How much does the Chinese equivalent make? I would be surprised if it was even 20% as much. And right there, we can see that a huge source of the disparity just vanishes into air.

Another factor is that Chinese manufacturing and large projects are much more efficient. Hangzhou started building its metro system in 2012. Today its metro system has 254 stations making it roughly the same size as London and greater than Chicago and DC combined. I've seen numbers thrown around that the Chinese are able to build large infrastructure 10 times cheaper than the U.S. Certainly they are able to do it much much faster.

https://en.wikipedia.org/wiki/List_of_metro_systems

So the U.S. spends 3 times as much as China?

  • Goods costs 60% more in the U.S. (PPP adjustment)

  • Military salaries are probably 400% higher or more in the U.S.

  • U.S. large projects could cost 1,000% as much.

It's likely that Chinese military spending already outstrips that of the United States in many ways that matter.

China has a huge corruption problem though (whereas the US has a smaller corruption problem). What China spends on paper is very different than what they are actually getting. They've spent multiple years (decades?) trying to get it under control (and largely failing).

There's a good chance a decent chunk of what China says it has either does not exist or is not up to the standards they think it is. Foreign penetration of Chinese military shipbuilding is also pretty good because you can slip it in with all the other corruption.

"The disgraced deputy head of the state-owned firm developing China’s first home-grown aircraft carrier may face the death penalty over his alleged involvement in passing its secrets to foreign intelligence agents."

They even had to arrest their own anti-corruption officer for...taking bribes.

"First to fall was Liu Changhong, the CSIC anti-corruption czar. Fired, expelled from the party, and arrested in September 2017, Liu was accused of accepting bribes and using the convenience of his position to “seek benefits for others in business operations as well as personnel selection and appointment.” "

Their research division was being investigated every two years and each report basically said, "Yup, still highly corrupt" no matter how many people they fired or imprisoned.

"CCDI inspectors again found little improvement when they returned for the third time in March 2019. Despite warnings, there were continued violations of Central Committee regulations on proper official conduct.

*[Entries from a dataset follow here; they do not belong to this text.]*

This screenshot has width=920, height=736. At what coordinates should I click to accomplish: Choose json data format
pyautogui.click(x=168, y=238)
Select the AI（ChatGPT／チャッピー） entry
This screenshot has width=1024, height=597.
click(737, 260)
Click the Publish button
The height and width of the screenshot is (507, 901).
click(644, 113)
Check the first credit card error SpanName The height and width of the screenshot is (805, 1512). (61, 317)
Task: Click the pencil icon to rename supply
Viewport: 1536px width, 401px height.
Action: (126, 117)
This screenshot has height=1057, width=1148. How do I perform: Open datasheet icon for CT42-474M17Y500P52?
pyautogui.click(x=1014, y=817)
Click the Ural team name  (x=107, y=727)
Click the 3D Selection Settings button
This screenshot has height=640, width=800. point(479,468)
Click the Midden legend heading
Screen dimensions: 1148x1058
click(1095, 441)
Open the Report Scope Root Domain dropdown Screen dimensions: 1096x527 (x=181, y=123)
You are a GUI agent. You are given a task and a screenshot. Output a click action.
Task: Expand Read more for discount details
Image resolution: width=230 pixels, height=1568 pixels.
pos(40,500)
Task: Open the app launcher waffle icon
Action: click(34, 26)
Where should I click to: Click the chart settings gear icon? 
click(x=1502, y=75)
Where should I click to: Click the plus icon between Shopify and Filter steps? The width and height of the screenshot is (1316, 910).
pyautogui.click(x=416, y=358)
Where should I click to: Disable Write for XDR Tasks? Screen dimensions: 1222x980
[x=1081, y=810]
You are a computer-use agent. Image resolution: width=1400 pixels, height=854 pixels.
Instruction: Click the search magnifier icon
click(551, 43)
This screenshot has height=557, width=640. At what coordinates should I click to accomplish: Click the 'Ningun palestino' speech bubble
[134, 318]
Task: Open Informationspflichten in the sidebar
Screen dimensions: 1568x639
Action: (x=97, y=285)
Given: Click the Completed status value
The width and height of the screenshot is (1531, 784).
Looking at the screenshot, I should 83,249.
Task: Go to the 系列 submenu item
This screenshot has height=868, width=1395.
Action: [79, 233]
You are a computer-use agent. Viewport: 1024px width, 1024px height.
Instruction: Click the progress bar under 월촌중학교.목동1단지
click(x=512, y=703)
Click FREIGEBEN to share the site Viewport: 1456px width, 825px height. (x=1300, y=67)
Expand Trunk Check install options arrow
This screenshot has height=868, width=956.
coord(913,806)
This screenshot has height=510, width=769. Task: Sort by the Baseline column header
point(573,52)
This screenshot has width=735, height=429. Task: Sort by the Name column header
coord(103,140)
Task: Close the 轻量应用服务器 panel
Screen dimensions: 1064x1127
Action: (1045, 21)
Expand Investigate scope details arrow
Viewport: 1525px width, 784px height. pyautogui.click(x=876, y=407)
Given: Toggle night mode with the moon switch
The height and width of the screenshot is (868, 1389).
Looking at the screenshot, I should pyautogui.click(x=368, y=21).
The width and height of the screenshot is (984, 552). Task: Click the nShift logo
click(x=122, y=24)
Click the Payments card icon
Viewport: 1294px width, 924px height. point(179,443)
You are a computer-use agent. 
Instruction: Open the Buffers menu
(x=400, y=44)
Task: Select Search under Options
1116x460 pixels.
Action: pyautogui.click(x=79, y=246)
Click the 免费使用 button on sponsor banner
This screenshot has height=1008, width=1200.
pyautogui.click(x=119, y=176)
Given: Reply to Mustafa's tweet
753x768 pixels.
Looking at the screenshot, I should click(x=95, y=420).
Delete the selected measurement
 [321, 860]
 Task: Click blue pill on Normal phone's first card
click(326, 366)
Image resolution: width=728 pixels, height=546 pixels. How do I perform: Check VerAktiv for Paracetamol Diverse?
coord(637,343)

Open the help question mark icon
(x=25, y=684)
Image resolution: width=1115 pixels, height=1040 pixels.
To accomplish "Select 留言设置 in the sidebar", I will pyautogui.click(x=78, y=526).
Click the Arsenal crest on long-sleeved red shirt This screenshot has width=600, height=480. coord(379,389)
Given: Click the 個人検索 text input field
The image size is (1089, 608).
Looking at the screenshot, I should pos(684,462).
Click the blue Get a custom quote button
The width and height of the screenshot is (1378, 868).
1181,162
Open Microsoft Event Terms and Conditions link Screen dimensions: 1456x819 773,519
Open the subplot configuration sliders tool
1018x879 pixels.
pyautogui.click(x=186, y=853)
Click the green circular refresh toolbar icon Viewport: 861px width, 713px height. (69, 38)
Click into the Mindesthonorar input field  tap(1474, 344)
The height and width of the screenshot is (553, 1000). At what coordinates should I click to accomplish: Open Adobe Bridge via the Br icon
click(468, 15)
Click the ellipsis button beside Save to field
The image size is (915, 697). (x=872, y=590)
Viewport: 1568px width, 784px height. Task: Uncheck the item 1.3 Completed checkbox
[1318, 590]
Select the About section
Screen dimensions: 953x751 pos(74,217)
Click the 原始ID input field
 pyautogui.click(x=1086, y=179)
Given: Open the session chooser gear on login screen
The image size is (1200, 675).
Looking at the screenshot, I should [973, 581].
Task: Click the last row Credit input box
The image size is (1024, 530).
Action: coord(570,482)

Corruption was still ongoing and laws were regularly broken. "

And there is a reason for that:

If you haven't been in touch with Chinese bureaucracy directly (or Pakistani bureaucracy, my other area of experience) it is difficult to understate just how much graft and falsification goes on and how it is basically just part of the system. Fire someone and replace them and the chances are the replacements are just as corrupt. It's endemic.